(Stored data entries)
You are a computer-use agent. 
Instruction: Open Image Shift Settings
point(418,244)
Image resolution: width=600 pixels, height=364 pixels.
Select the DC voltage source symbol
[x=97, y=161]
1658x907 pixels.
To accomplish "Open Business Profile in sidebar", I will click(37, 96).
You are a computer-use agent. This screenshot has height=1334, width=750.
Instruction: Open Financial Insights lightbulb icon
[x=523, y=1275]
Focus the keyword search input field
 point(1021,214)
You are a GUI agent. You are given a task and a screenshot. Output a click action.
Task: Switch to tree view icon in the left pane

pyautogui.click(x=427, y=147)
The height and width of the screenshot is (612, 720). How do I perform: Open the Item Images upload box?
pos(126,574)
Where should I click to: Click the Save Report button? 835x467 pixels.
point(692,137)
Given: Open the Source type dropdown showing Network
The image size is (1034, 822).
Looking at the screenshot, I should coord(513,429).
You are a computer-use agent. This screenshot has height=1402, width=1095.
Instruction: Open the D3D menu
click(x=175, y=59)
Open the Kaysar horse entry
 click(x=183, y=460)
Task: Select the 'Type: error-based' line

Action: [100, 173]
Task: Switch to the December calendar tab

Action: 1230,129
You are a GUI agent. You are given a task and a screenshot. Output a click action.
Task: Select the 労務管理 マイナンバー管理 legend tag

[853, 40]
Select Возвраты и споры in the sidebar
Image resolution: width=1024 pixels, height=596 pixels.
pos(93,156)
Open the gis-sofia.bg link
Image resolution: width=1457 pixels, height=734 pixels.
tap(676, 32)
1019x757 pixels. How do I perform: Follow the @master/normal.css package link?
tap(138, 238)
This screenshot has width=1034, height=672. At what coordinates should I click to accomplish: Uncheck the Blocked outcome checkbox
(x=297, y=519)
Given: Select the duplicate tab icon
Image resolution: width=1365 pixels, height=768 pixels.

• What the task asks
Set down all of the lines above without altering a word.

• Solved problem
You are a computer-use agent. 
Instruction: Open Image Shift Settings
point(418,244)
Image resolution: width=600 pixels, height=364 pixels.
Select the DC voltage source symbol
[x=97, y=161]
1658x907 pixels.
To accomplish "Open Business Profile in sidebar", I will click(37, 96).
You are a computer-use agent. This screenshot has height=1334, width=750.
Instruction: Open Financial Insights lightbulb icon
[x=523, y=1275]
Focus the keyword search input field
 point(1021,214)
You are a GUI agent. You are given a task and a screenshot. Output a click action.
Task: Switch to tree view icon in the left pane

pyautogui.click(x=427, y=147)
The height and width of the screenshot is (612, 720). How do I perform: Open the Item Images upload box?
pos(126,574)
Where should I click to: Click the Save Report button? 835x467 pixels.
point(692,137)
Given: Open the Source type dropdown showing Network
The image size is (1034, 822).
Looking at the screenshot, I should coord(513,429).
You are a computer-use agent. This screenshot has height=1402, width=1095.
Instruction: Open the D3D menu
click(x=175, y=59)
Open the Kaysar horse entry
 click(x=183, y=460)
Task: Select the 'Type: error-based' line

Action: [100, 173]
Task: Switch to the December calendar tab

Action: 1230,129
You are a GUI agent. You are given a task and a screenshot. Output a click action.
Task: Select the 労務管理 マイナンバー管理 legend tag

[853, 40]
Select Возвраты и споры in the sidebar
Image resolution: width=1024 pixels, height=596 pixels.
pos(93,156)
Open the gis-sofia.bg link
Image resolution: width=1457 pixels, height=734 pixels.
tap(676, 32)
1019x757 pixels. How do I perform: Follow the @master/normal.css package link?
tap(138, 238)
This screenshot has width=1034, height=672. At what coordinates should I click to accomplish: Uncheck the Blocked outcome checkbox
(x=297, y=519)
Given: Select the duplicate tab icon
Image resolution: width=1365 pixels, height=768 pixels.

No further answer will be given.